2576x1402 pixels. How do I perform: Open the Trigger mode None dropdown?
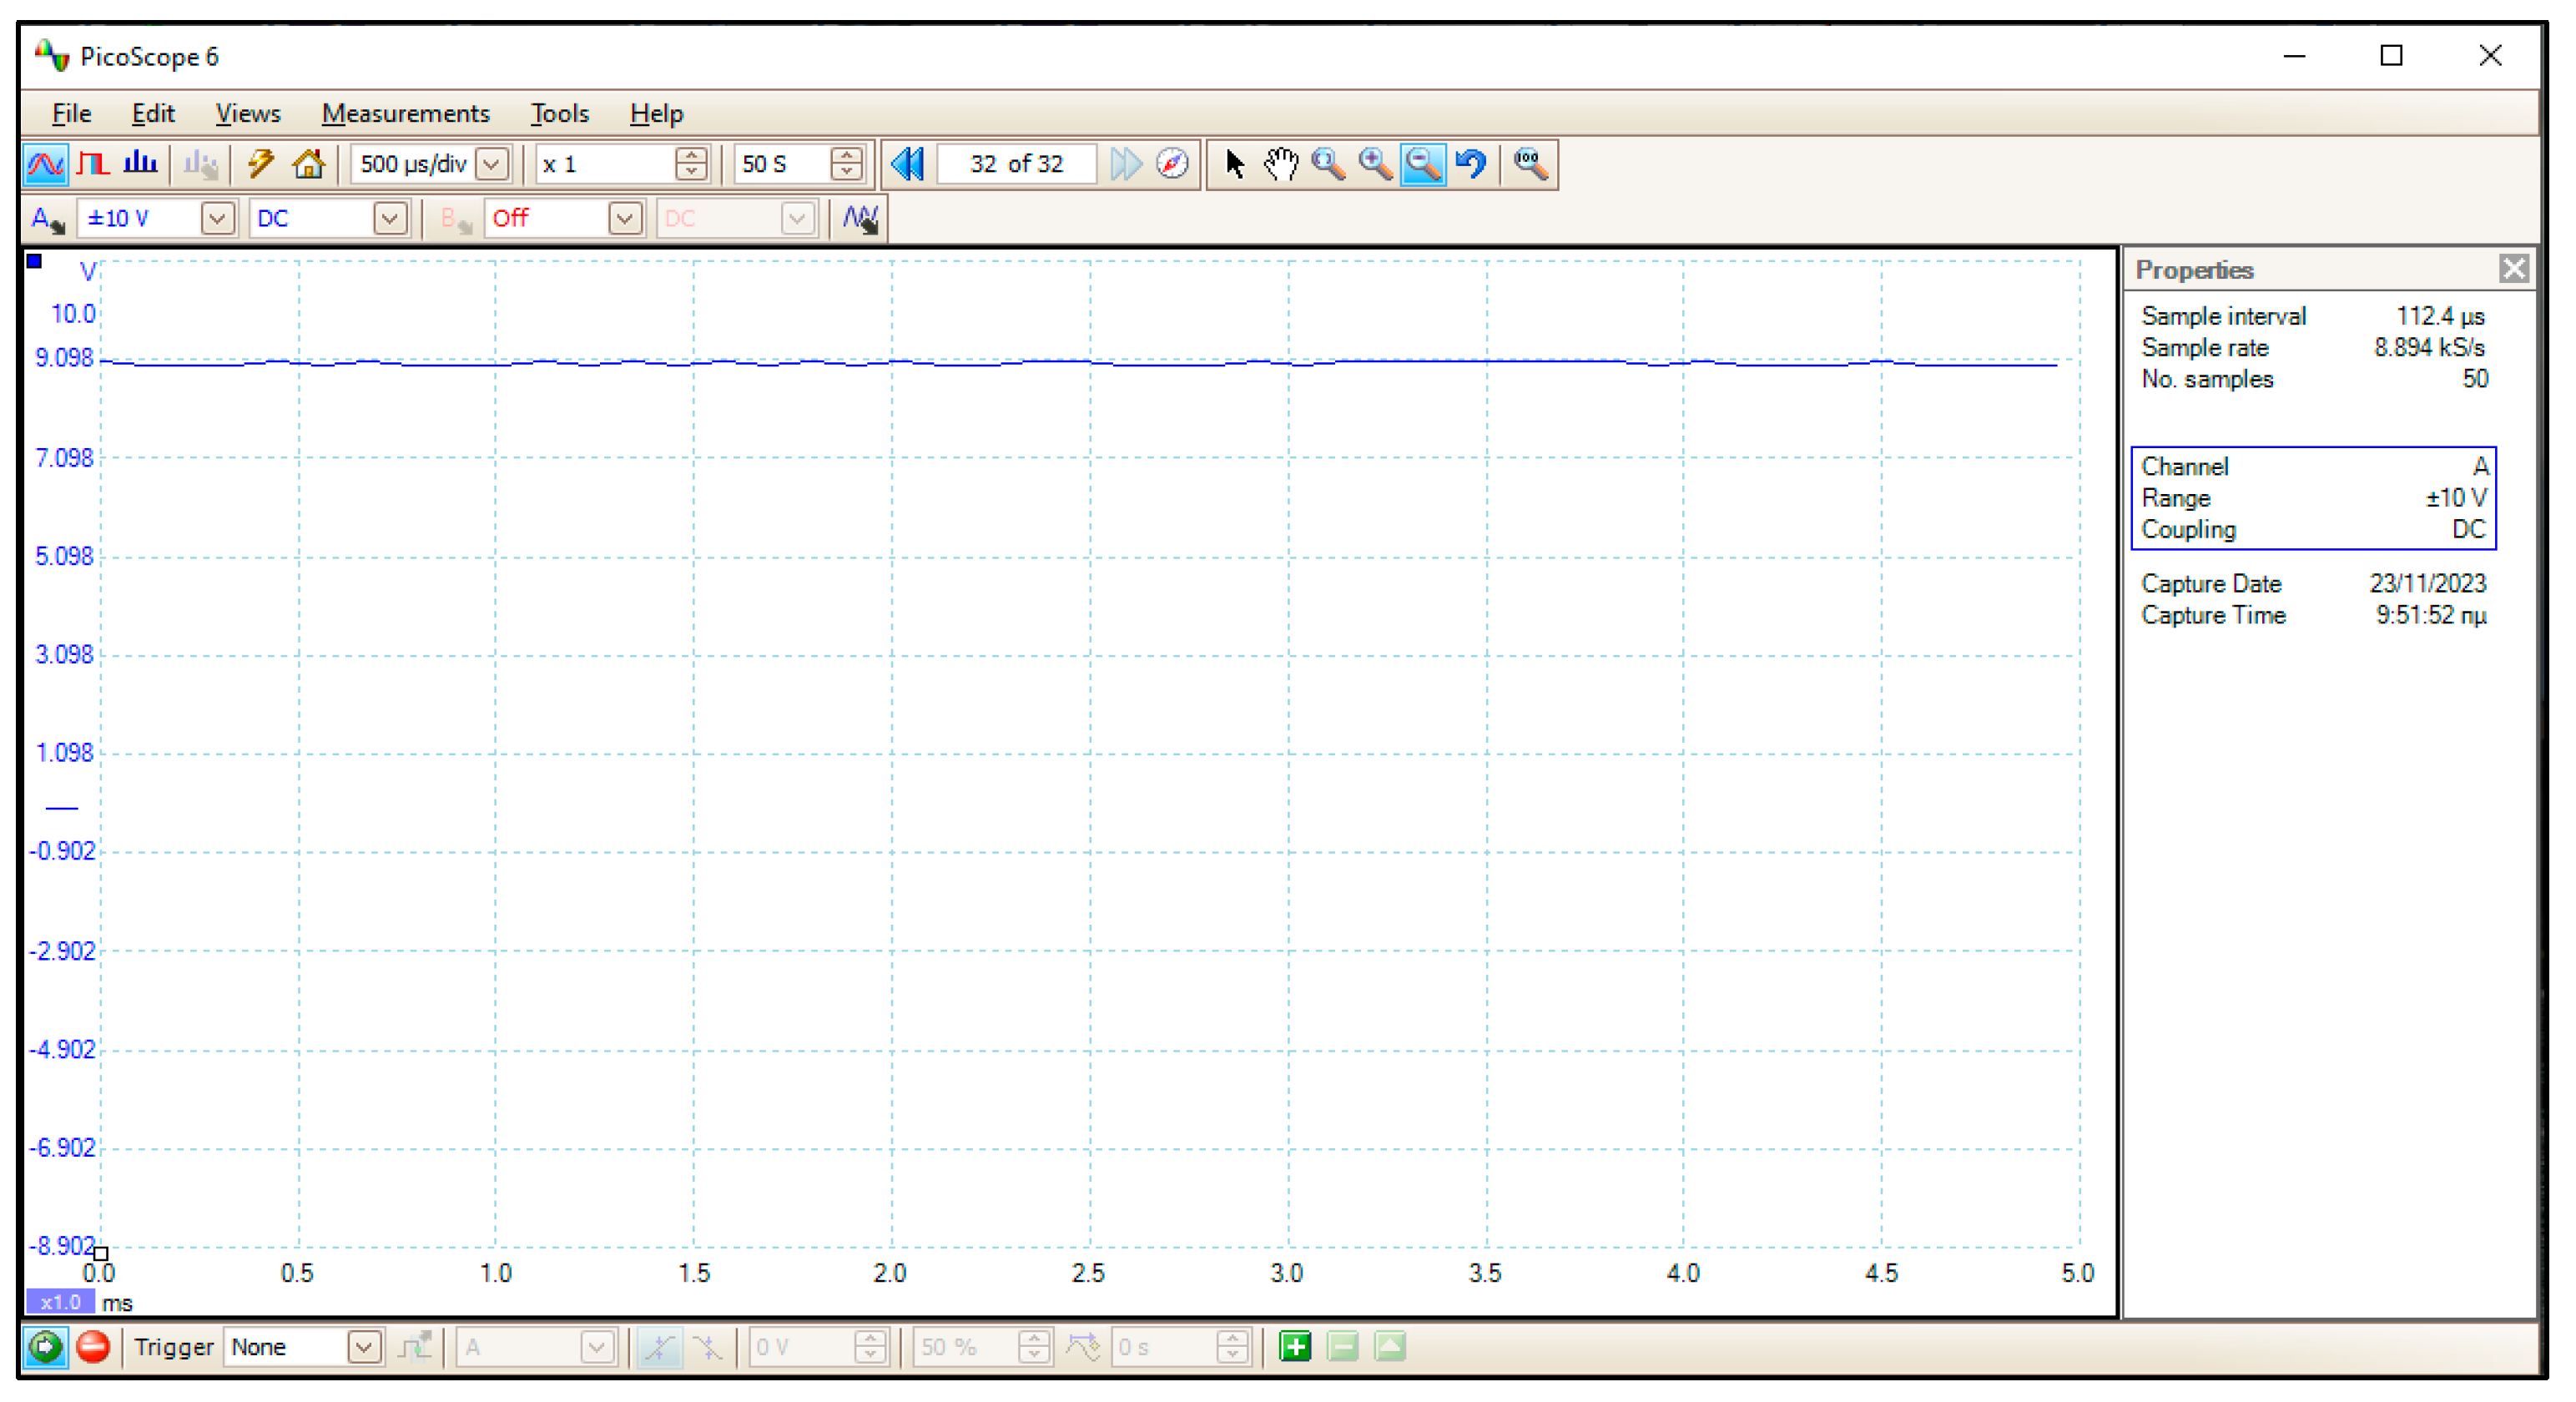(x=364, y=1348)
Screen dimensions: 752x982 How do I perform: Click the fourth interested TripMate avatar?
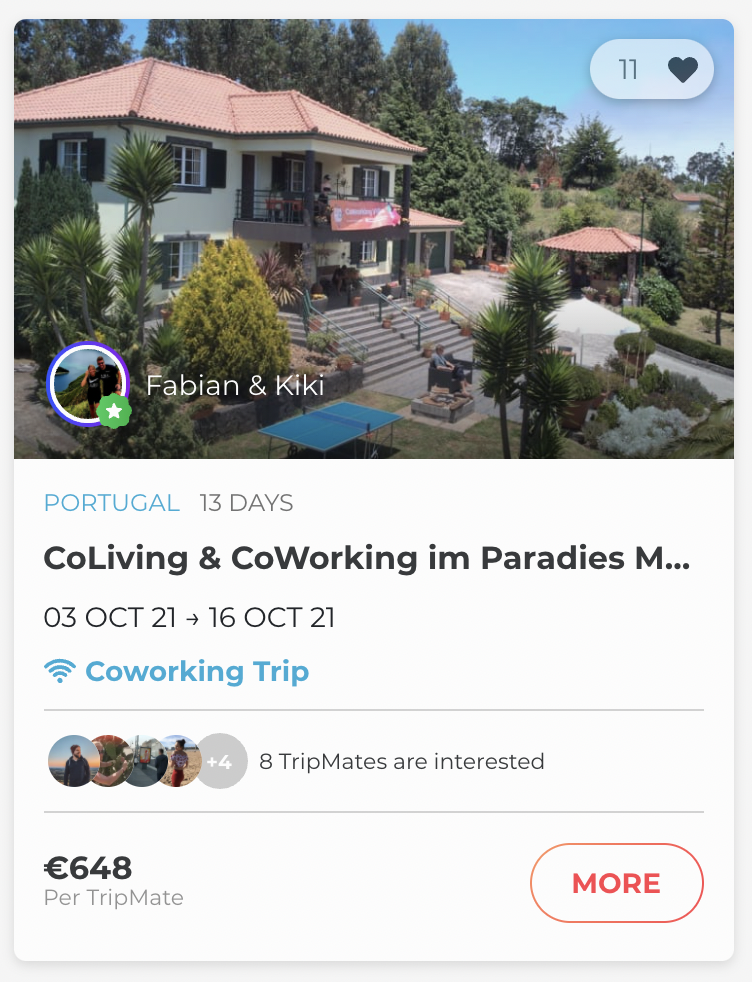[x=179, y=761]
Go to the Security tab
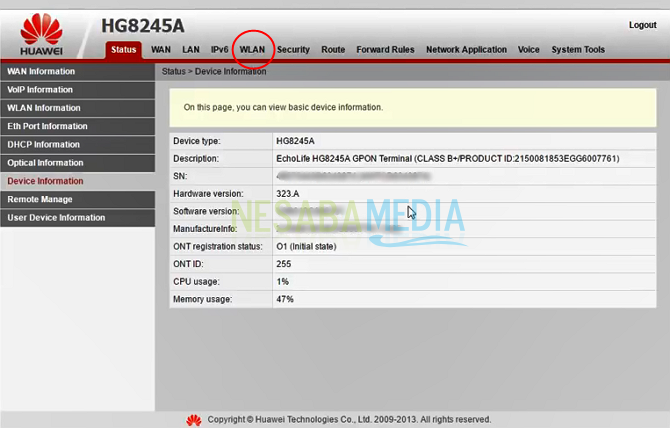 click(293, 49)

┄┄┄┄┄┄┄┄┄┄

- _Set problem_: Count the lines above that contain the string "perform", treating case as significant. Give only the number.

- _Exercise result_: 2